Ed è a questo punto che la mia ipotesi di lavoro prende pienamente forma. Attraverso gli strumenti psicologici summenzionati, mi sono chiesto se sia possibile considerare il rispettoso omaggio fatto dalla città di Napoli al suo beniamino (che per una notte intera tenne le luci accese dello stadio San Paolo prima di spegnerle e ribattezzarlo in “Maradona”), e quello espresso oltreoceano in Argentina (ove per tre giorni fu decretato il lutto nazionale), come non solo un affettuoso commiato celebrativo, ma qualcosa di ben più complesso e psicologicamente significativo.

La complessa psicologia del lutto

Preciso che non sto parlando né di “caso” né di “causalità” (quanto meno se la si intende come linearità). Ciò di cui tratto in questo articolo chiama sulla scena il concetto di “complessità” (Licata, 2019) che caratterizza il funzionamento dell’essere umano, sia nella sua organizzazione individuale che sul piano sociale.

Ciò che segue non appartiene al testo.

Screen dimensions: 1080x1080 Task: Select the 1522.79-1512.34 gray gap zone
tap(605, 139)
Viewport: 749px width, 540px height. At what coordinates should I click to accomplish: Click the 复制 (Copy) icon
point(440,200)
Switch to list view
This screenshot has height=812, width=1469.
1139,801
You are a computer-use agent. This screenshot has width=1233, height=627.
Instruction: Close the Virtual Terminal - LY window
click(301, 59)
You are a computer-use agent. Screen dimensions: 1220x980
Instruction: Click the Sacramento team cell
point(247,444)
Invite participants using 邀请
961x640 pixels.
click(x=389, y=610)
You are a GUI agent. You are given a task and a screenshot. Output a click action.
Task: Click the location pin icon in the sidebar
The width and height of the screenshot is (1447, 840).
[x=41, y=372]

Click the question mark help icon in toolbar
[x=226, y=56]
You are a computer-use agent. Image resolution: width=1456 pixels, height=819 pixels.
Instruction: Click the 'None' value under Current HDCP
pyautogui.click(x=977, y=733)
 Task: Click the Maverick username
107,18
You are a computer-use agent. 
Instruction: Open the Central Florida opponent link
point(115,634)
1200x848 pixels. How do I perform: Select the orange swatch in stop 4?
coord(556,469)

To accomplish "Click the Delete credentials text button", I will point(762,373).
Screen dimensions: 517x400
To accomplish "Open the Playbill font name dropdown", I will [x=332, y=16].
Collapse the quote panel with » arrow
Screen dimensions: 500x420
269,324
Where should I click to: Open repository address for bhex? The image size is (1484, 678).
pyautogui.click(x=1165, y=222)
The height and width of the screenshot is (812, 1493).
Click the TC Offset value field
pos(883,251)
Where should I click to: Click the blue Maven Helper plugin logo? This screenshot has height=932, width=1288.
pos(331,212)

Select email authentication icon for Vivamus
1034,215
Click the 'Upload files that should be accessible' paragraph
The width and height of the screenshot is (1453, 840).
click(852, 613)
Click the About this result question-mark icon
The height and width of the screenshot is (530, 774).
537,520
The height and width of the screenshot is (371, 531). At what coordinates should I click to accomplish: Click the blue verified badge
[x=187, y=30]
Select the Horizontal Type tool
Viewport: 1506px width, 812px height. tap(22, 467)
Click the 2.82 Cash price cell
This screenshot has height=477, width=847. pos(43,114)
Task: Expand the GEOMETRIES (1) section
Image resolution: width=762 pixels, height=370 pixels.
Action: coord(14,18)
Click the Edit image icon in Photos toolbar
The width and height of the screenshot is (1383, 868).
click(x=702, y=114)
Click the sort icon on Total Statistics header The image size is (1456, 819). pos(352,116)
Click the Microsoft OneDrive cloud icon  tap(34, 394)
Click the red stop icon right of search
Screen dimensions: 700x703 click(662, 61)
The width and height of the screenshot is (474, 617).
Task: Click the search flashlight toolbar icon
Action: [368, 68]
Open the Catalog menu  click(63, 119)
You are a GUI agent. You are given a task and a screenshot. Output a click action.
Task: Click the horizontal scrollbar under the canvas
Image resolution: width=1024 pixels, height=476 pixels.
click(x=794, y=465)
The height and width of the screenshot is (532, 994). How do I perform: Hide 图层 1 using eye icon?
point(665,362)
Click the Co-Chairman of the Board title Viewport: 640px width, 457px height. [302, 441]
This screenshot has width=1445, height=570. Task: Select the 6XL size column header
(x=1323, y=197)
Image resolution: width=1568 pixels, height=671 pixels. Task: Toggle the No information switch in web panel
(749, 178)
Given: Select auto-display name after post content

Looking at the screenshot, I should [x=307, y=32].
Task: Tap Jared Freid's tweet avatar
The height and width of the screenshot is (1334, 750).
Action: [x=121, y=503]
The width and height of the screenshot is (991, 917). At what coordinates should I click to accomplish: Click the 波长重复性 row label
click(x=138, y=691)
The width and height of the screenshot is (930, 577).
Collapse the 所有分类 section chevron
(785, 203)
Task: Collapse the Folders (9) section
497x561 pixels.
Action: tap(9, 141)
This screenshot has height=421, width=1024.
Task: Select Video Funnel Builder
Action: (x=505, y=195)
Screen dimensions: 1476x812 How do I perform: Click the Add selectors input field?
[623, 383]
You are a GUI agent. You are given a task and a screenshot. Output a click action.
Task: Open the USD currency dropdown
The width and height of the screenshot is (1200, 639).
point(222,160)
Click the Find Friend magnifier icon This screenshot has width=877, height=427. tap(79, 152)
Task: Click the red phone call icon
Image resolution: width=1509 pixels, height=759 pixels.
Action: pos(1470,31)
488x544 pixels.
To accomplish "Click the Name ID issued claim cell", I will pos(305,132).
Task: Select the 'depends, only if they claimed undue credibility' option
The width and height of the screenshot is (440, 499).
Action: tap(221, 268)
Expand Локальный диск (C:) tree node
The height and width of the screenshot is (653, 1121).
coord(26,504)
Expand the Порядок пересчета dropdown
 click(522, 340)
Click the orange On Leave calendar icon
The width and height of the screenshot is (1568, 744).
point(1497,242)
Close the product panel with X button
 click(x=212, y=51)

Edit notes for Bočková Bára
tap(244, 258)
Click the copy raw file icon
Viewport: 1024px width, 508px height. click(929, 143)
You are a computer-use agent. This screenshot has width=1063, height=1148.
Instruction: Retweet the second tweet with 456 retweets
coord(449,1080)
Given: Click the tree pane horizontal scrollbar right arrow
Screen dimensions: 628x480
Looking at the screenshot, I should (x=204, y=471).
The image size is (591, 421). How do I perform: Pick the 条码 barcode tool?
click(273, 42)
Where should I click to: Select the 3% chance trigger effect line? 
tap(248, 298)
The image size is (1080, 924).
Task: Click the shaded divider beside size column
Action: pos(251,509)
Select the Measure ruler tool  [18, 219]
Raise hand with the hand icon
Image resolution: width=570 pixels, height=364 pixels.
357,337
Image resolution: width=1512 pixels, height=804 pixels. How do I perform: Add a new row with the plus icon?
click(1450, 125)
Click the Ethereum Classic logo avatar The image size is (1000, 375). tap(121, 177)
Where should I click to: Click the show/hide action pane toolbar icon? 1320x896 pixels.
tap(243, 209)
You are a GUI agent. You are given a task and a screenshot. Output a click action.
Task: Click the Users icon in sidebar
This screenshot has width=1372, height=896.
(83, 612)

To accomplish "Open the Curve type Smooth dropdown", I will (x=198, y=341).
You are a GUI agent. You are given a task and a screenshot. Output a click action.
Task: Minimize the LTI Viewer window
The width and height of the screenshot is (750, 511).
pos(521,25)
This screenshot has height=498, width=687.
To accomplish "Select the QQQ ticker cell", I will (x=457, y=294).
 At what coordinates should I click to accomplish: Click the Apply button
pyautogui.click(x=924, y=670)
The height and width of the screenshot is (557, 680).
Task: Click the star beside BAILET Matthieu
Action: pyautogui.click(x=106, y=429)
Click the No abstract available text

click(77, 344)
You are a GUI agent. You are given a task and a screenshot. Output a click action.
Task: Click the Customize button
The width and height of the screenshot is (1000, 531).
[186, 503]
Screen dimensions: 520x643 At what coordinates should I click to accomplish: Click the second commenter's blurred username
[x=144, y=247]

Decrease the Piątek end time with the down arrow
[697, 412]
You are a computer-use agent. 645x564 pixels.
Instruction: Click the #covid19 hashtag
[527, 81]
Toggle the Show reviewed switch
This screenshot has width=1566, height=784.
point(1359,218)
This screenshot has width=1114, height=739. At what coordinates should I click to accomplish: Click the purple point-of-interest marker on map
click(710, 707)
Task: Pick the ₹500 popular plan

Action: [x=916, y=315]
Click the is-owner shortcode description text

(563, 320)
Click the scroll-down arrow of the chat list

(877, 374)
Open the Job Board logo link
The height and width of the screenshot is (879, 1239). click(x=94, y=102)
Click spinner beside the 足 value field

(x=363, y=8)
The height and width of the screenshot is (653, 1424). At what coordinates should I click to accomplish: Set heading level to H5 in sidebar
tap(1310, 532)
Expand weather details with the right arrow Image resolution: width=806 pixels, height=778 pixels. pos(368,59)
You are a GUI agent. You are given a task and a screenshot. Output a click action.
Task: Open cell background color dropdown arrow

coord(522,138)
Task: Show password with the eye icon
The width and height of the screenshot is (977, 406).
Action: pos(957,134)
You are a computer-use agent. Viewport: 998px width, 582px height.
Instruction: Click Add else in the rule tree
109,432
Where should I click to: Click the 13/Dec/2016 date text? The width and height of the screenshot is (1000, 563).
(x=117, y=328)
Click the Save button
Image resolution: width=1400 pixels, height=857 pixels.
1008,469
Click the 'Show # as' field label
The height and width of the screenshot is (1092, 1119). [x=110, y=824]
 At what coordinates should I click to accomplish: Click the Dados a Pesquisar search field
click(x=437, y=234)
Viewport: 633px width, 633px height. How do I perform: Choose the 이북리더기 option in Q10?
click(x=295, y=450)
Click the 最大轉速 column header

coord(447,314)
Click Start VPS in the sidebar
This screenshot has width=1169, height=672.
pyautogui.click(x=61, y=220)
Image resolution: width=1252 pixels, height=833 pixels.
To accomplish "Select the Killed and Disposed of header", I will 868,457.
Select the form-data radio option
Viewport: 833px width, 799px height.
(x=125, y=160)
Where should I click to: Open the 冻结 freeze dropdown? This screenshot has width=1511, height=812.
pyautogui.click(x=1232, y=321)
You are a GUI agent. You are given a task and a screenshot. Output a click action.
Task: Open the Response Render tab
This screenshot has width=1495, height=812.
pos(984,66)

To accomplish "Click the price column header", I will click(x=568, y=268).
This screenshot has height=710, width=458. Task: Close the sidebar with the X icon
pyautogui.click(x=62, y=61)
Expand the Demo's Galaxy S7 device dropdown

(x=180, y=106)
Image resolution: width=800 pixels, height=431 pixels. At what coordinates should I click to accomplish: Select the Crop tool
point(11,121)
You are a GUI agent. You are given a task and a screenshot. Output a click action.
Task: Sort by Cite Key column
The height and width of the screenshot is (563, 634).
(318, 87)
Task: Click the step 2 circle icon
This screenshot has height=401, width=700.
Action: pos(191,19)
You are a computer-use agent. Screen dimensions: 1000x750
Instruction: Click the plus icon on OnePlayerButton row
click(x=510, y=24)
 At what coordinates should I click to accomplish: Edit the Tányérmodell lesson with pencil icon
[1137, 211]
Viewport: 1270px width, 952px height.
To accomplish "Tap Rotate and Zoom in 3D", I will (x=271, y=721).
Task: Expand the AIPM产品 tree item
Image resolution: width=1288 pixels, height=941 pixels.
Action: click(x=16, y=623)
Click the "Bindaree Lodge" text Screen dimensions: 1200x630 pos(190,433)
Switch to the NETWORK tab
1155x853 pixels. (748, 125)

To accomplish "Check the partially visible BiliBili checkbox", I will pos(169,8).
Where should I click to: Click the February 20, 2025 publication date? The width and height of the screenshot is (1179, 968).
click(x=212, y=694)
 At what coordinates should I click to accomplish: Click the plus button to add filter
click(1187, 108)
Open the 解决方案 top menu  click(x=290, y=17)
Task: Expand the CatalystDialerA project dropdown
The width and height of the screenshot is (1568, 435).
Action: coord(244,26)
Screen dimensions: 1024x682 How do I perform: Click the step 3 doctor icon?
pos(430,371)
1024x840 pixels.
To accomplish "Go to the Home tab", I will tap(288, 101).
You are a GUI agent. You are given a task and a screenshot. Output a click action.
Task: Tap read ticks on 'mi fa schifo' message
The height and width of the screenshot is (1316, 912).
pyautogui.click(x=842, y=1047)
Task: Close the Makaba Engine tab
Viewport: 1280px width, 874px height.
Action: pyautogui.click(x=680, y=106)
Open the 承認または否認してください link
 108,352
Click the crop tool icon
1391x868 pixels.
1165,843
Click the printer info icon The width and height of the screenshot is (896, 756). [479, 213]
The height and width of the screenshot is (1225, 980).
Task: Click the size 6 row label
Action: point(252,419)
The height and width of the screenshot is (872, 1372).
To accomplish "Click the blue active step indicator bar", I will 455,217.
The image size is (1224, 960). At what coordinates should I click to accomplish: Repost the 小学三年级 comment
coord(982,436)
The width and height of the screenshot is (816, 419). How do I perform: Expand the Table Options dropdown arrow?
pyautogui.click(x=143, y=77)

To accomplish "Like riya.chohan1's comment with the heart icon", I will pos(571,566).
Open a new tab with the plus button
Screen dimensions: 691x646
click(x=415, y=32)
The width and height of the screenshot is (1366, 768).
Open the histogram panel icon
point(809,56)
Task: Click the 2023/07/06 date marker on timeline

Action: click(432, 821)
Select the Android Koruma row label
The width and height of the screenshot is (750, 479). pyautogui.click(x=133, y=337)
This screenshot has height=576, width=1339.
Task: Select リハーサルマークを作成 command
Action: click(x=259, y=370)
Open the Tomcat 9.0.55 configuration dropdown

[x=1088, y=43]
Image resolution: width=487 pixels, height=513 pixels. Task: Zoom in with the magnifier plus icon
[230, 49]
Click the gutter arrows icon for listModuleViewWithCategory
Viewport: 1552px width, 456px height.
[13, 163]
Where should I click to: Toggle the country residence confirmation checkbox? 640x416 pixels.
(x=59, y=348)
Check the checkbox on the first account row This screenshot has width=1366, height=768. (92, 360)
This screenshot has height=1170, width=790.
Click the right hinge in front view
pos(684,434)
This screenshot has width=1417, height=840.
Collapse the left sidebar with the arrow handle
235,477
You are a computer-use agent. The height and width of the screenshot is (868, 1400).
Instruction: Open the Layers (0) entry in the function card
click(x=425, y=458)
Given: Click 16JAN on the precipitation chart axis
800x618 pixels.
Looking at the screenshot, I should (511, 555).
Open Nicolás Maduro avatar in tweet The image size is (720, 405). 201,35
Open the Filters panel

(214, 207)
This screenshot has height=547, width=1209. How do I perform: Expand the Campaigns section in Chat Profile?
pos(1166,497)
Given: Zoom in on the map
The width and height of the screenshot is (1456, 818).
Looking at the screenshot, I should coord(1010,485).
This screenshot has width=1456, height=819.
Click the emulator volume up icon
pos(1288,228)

Un palcoscenico in cui vale l’effetto farfalla e la logica dei frattali, due fenomeni che ci insegnano come eventi microscopici e impercettibili, apparentemente irrilevanti, sono collegati ad eventi macroscopici distanti nel tempo e nello spazio.

L’ipotesi che presento in questo articolo è che sia se parliamo di un individuo che di una società (anche sportiva) un lutto non elaborato fa sì che si resti in una condizione di blocco definito lutto patologico (Freud, 1917). Diversamente, quando “il lutto come manifestazione pubblica e collettiva, a cui per molto tempo era stato privato di ogni diritto di cittadinanza all’interno di uno sfondo culturale fondato sul mito dell’individuo” (Costantini, et al. 2001) trova accoglienza a livello emotivo, allora esso può dare vita a qualcosa di nuovo.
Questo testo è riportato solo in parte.